Ok rant over, thanks for listening. My new job starts next week so hopefully I can launch myself into that and forget about things for a while and can get some positivity going again.

xxxx
 
haribo - :hugs: :hugs: sometimes as a family member, you tend to want to say the right thing and be strong and positive for the other person when he/she is feeling down. People need to realize sometimes it's perfectly fine to stop and simply listen. no 'advice' needed. Simply be an ear and understanding. For people who hadn't struggle with ttc or have shorter ttc journey certainly can't understand the frustration.

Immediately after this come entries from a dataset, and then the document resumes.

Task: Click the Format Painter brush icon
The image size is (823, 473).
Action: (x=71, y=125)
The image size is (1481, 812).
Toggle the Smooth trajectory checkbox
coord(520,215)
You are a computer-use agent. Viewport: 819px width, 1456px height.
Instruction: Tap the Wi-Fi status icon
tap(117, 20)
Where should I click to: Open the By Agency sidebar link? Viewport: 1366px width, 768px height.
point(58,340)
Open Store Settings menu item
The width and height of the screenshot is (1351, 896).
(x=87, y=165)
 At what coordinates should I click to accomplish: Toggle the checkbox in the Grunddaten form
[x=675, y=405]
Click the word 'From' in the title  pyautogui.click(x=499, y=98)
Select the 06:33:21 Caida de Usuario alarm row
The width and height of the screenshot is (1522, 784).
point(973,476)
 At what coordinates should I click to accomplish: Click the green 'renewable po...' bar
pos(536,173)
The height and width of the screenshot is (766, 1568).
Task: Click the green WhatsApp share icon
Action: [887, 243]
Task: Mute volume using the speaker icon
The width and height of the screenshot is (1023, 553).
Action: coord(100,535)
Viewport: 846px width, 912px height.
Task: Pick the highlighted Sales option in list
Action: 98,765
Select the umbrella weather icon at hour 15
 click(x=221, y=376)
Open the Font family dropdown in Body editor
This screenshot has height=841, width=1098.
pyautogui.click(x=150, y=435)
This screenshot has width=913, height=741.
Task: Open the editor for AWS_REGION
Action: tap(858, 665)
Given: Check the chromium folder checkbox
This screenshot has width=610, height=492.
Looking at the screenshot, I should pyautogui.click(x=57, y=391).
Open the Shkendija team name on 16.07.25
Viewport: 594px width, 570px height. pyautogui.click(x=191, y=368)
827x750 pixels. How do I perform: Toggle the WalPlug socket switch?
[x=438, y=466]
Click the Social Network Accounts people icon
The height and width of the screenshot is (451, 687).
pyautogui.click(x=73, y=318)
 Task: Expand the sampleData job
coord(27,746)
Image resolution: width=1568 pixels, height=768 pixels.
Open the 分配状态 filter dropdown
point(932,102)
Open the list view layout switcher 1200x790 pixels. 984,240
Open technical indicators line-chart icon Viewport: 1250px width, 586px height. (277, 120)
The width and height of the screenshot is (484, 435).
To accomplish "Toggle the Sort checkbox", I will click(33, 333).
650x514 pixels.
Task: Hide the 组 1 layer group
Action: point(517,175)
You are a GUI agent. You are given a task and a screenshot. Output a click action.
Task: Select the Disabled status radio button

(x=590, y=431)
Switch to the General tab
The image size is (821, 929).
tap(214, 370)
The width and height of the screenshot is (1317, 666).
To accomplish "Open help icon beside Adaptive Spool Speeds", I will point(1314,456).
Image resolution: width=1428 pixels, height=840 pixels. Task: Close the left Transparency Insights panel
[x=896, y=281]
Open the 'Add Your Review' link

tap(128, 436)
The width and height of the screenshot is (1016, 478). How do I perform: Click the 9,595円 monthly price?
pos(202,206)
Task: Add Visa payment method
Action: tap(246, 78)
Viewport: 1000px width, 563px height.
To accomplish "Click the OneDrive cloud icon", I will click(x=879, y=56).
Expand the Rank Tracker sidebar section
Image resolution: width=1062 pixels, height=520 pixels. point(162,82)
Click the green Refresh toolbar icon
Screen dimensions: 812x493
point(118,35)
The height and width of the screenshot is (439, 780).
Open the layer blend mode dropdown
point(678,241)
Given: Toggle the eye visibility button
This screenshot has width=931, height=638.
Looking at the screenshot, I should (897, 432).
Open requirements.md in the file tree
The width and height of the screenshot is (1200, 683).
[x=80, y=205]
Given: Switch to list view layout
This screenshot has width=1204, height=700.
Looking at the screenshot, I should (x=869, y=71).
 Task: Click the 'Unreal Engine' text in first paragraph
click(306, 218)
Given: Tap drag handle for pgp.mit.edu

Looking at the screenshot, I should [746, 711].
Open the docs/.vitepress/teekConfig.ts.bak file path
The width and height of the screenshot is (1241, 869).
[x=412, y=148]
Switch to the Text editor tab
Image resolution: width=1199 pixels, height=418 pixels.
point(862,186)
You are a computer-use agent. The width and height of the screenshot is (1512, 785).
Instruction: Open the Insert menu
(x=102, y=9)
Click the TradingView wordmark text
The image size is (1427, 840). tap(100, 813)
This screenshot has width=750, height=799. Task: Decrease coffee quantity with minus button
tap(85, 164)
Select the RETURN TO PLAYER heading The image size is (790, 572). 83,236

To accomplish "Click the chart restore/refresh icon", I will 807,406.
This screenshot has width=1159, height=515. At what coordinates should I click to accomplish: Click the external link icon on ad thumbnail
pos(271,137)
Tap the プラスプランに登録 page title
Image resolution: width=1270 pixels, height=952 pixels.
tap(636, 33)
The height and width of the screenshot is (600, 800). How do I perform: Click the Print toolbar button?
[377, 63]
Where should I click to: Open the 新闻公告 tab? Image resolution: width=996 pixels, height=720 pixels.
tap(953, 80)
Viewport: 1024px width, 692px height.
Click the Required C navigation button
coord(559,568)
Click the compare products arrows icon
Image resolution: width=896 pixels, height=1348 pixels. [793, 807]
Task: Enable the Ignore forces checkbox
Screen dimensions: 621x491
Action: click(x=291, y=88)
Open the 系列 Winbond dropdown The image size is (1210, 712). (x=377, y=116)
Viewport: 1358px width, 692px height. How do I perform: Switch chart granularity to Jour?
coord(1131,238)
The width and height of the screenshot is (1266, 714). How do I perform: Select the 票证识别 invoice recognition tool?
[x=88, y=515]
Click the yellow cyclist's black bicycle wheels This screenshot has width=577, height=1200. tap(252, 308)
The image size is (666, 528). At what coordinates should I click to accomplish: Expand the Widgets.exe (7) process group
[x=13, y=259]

like my sis, she's pregnant with her #2 right now. both times she got it within 3-4 months? when I was talking to her the other day, she said "you know the tips?". I said "what?" ... she said "the main thing is, to take it easy before fertile time and really work hard at it during the fertile window. relax". sigh.. yeah.. no kidding. :dohh: I remember when I had my mc and i explained to her what type of mc it is. And she thinks she understood everything and said to me.. "Hm. I sometime have late period. Maybe that was a mc!!" .... I didn't exactly know how to response to that either. and she tried to explain to my mom about mc. it just made me realize how ignorant she was in that sense with all of her 'logic' as to why it became mc. I just deeply sigh... and decided that I won't waste any of my energy is making her understand what/how I am feeling because I concluded that it wont work.

sorry. a bit of a rant there! :dohh:

Good luck on your new job!! :hugs: Sending positive thoughts your way~~
 
Thanks lxb, you've made me feel less alone as can totally relate to your examples! My older sis who gives me tips thought that temping involved waking up in the middle of the night to take your temperature and when I talked about TTC she said she doesn't like to talk about 'trying' for a baby and I thought well some people don't have to it's true but it certainly feels trying to me!

Regardless of the fact I won't be able to have IVF until next summer earliest, both she and my mum both think it's pretty straightforward. I tried to explain that it's really stressful, full on and hard to fit around work and can be tough emotionally if doesn't work out and my sis then said well it's a question of priorities, depends how much you want it! I thought I would scream! I know she is just expressing her opinion but sigh indeed.